The opening of hurt locker begins with a title ‘The rus of battle is oftern a potent and lethal addiction, war is a drug’.  This is a power statement from a journalist who has written war books, he is and activist against war. He is able to identify the problem with war going on for so long. This immediately makes the film is going to be against war, showing a negative point of view suggesting no happy ending. There  is then a close up of a crushed pepsi can, this reflects the commercialised nature of america, symbolises how america have taken over them. The fact the can is crushed it shows the competition, links to the boy selling the western  DVDs. The war is still going on but money and commerical things are still a problem, a political critism. The next shot is  a long shot of dead pigs hanging featuring soliders. The is shot foreshadows what is about to happen. The butcher is acting innocently as a civilian, where as as he knows that he has a phone to detonate the bomb. The sound the veiwer hears is a heart beat and it gets faster as you can hear the civillians screaming. There is a close up shot of a camera screen of a bomb disposal unit ,this shows technological awareness, it also flecting how this film is modern made in mordern day. This fulls into authenticity, showing what the US militarily use in the iraq war. Fuzzy and unclear image on the screen adds to the difficulty of what they are doing.  The way they describe the difficulty through their use of dialogue of their job, it comes across as weird and rude remarks, this suggest that the chracters are quite comfotable at this point in the film no danger coming too soon.

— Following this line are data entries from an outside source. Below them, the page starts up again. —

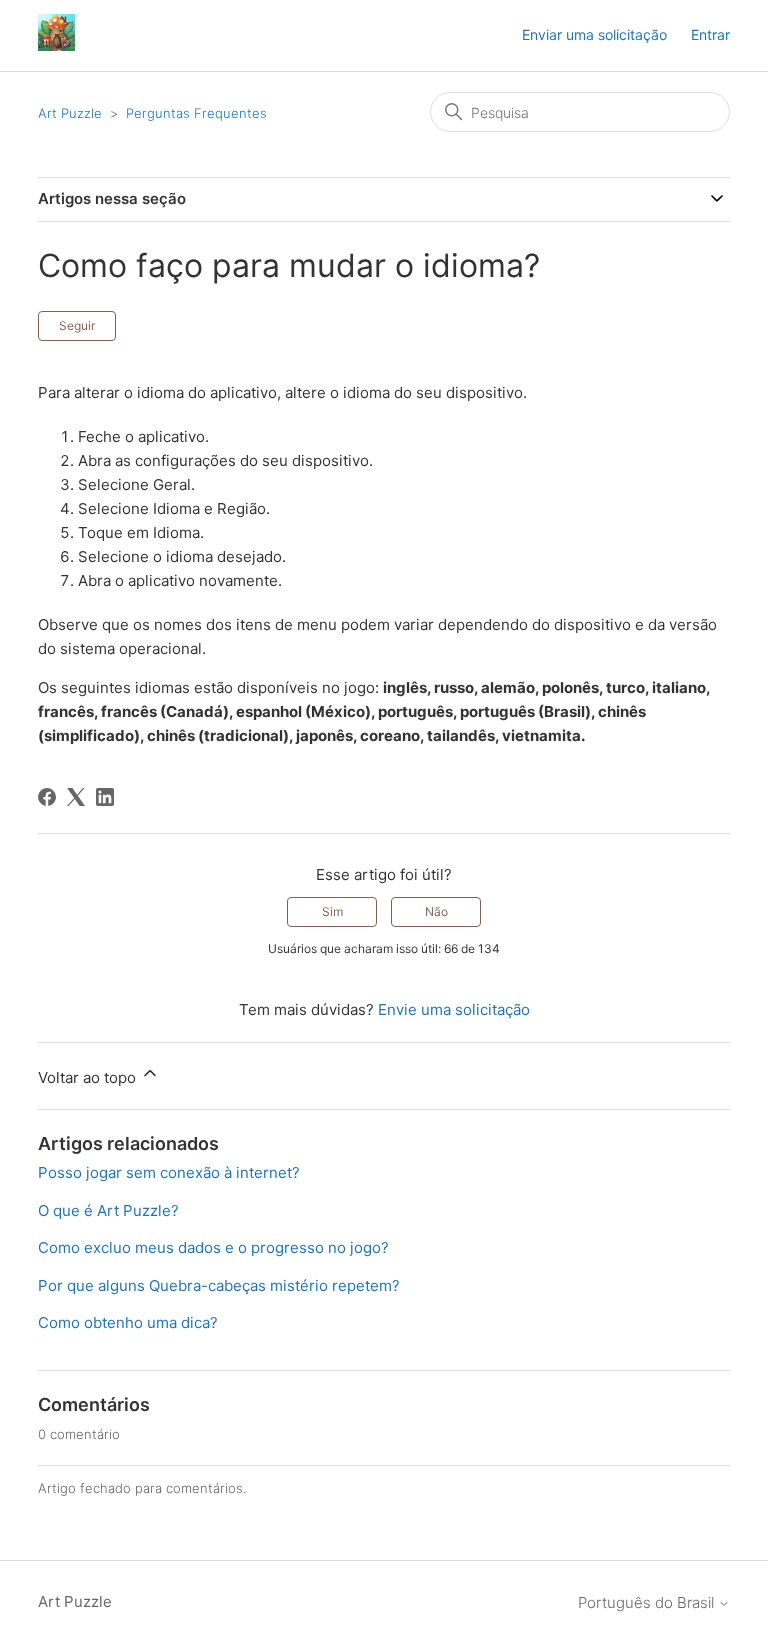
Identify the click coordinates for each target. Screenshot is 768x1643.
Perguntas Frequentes (196, 113)
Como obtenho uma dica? (128, 1322)
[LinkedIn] (105, 797)
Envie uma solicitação (454, 1009)
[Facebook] (47, 797)
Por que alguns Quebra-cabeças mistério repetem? (219, 1285)
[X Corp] (76, 797)
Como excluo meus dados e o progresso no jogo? (213, 1247)
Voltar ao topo (89, 1077)
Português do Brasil (648, 1602)
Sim (332, 911)
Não (436, 911)
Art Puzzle (70, 113)
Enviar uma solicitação (594, 34)
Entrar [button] (710, 34)
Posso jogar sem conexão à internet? (169, 1172)
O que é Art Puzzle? (108, 1210)
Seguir (77, 325)
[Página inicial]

In a over the shoulder shot we see through Thompsons lighthearted descripson of the bomb that he is making, this again shows their relaxed nature, this could create frustration for the audience as they want them to take it serioulsy, however this relaxed nature could on the other hand make some viewers feel trust toawrds them because they seem to know what they are doing. There is a low angle shot of a heard of  goats who  run past, they remind the audience where the film is set, in a domestic poor area in Irac., live stock runs around freely in the streets. It reflects the cultural differences goats are allowed to walk about, adds to the comedic element from the soldiers. The sheeps are a metaphor for The locals  showing they are treated worse by being pushed around. It relfcts the contrasts between the undevelped country, compared to the tech coverd soldiers. There is a long shot of the men in the middle of doing the bomb disposal mentions that hes “craving a burger”. This has sterotypical American connotations, and also foreshadows his death, as burgers are the most common last meal request. It is also protraying a very hyper-masuline type of man, talking about burgers and saying ‘dick’ jokes. There is a low angle shot showing a bomb cart being broken, showing the lack of military reseourses/ funding and how the US army have let them down. There are helicopters and expensive machinery, yet the one simple thing they need int working. It creates a frustrated emotional response for the audience. There is then a low angle point of shot of a US helicopter, its as though they are looking over them, watching out for them. This shot again adds to the authenticty of a real US aircraft. This also could be a reflection of heaven reflecting his death. There is a two-shot mid shot, it shows the contrast between the US army and the locals. They both take up the same amount of the screen, but eh man is reaching out with his hand whereas the soldier is using his gun, this is a powerful and violent image . This shot also provides context, by showing the poor conditions that they are living in and how the army is making it worse. There is a close up shot of a soilders face to show the emotion. The two charcters have a light-hearted conersation which momentarily breaks the tension. This adds characters development to the two charcters. There is a close up shot of bombs using handheld camera creating tention and realism, relfecing the need to becarful with the bombs.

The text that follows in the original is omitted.